4.2. Factors Affecting the Evaluation of Tensile Brittleness
4.2.1. Influence of Anisotropy on Shale Brittleness

By changing the tensile strength and shear strength between different particles layers (i.e., adding weak bedding planes to the model), 5 different models with different angles between the tensile stress and bedding planes, namely, 0°, 30°, 45°, 60°, and 90°, are established to simulate the different brittle characteristics of shale with different bedding plane angles (Figure 12).

Figure 12: Different crack propagation characteristics of shale with different bedding plane angles (the loading direction is vertical).

Changing the bedding plane angles has a large impact on crack initiation and propagation. Many microcracks develop around weak bedding planes, but a large difference exists in the number of cracks when the angles between the tensile stress and bedding planes are different. Cracks may also reorient themselves when the direction of the bedding planes is not consistent with that of the tensile stress. By combining the results of the numerical simulation and laboratory Brazilian splitting tests, it can be seen that as the angle between the bedding planes and tensile stress increases, the brittle characteristics of shale first increase and then decrease. When the angle is between 30 and 60°, shale with weak bedding planes has the highest brittleness index under tensile stress (Figure 13).

Figure 13: Influence of anisotropy on shale brittleness.

In the numerical simulation, the number of microcracks is the highest when the bedding plane angle is at 45 degrees due to the setting cohesive force between particle balls and the friction factor between bedding plane surfaces.

4.2.2. Influence of the Scale Effect on the Brittleness of Shale

By simulating Brazilian splitting tests with different disk sizes, the scale effect influence on shale brittleness is studied by combining the comprehensive brittleness index model with the simulation results (Table 7).

Table 7: Crack propagation characteristics of disk samples with different sizes.

The relationship between the comprehensive tensile brittleness index and disk diameter is drawn based on the simulation results, as shown in Figure 14.

Figure 14: Influence of scale effect on shale brittleness.
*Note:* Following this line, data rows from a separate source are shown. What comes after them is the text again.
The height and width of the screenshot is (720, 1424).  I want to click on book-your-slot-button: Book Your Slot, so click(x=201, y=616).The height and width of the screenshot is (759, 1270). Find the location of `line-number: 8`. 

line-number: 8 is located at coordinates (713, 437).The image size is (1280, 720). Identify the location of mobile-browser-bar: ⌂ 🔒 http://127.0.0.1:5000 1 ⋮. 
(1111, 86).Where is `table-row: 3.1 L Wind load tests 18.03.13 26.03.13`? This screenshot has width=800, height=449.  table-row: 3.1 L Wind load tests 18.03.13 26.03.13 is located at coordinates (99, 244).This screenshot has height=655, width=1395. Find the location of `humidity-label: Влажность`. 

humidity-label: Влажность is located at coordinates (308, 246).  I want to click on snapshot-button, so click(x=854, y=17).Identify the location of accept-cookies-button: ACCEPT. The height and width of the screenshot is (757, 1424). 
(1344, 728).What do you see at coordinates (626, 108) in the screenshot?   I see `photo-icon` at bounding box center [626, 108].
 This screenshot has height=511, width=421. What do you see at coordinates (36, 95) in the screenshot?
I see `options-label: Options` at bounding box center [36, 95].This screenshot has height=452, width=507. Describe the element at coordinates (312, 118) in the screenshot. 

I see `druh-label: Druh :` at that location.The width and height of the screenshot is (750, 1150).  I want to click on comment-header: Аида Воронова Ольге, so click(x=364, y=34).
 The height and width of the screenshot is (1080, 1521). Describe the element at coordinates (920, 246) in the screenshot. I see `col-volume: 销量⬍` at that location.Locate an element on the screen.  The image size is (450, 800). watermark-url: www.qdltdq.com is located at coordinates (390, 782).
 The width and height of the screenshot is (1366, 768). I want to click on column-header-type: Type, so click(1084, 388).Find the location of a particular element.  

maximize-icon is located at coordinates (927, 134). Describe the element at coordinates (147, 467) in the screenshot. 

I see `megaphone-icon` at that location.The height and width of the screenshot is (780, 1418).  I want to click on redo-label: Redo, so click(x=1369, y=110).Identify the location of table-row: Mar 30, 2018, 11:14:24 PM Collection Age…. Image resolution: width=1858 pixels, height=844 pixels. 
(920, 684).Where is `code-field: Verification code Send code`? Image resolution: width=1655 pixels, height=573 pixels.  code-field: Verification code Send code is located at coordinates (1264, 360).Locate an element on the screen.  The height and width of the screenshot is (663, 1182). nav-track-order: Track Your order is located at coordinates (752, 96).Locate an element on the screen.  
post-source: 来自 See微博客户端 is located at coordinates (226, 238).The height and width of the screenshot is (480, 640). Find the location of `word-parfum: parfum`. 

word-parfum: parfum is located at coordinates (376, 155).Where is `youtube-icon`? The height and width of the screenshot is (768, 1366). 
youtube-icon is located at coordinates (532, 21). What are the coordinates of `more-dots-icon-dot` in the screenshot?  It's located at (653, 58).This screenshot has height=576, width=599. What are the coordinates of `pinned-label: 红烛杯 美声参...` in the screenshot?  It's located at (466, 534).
There is a linear relationship between the number of microcracks and the diameter of the disk, but the variation is small. Similarly, the change in disk diameter has little influence on the comprehensive tensile brittleness index. Hence, the scale effect of the core has very little influence on shale brittleness in laboratory experiments.

5. Conclusions

(1) Microcracks around shale bedding planes easily intersect with each other under tensile loading, causing cracks to propagate rapidly, leading to the brittle fracture of shale. Based on Brazilian splitting tests, a brittleness evaluation method of shale under tensile loading is proposed. Compared with compressive brittleness index which has a large discreteness, the brittleness index calculated by the proposed method has a stronger sensitivity to environment change, thus giving a more accurate evaluation of shale brittleness during hydraulic fracturing.

(2) The results of the numerical Brazilian splitting tests show that samples with larger calculated tensile brittleness index have more microcracks after failure, verifying the reliability of the brittleness evaluation method based on Brazilian splitting tests.

(3) When the angle between the tensile stress and bedding planes is between 30 and 60°, shale has the highest tensile brittleness index. As the loading rate increases, the brittle characteristics of shale become more obvious, but the sample sizes used for the Brazilian splitting tests have little effect on the brittle characteristics of shale.

Conflicts of Interest

The authors declare that there are no conflicts of interest regarding the publication of this paper.

Acknowledgments

The authors are grateful for the support of NSFC (no. 51574260, no. 51490651, and no. 51521063) and Foundation of State Key Laboratory of Shale Oil and Gas Enrichment Mechanisms and Effective Development (no. 10010099-16-ZC0607-0019).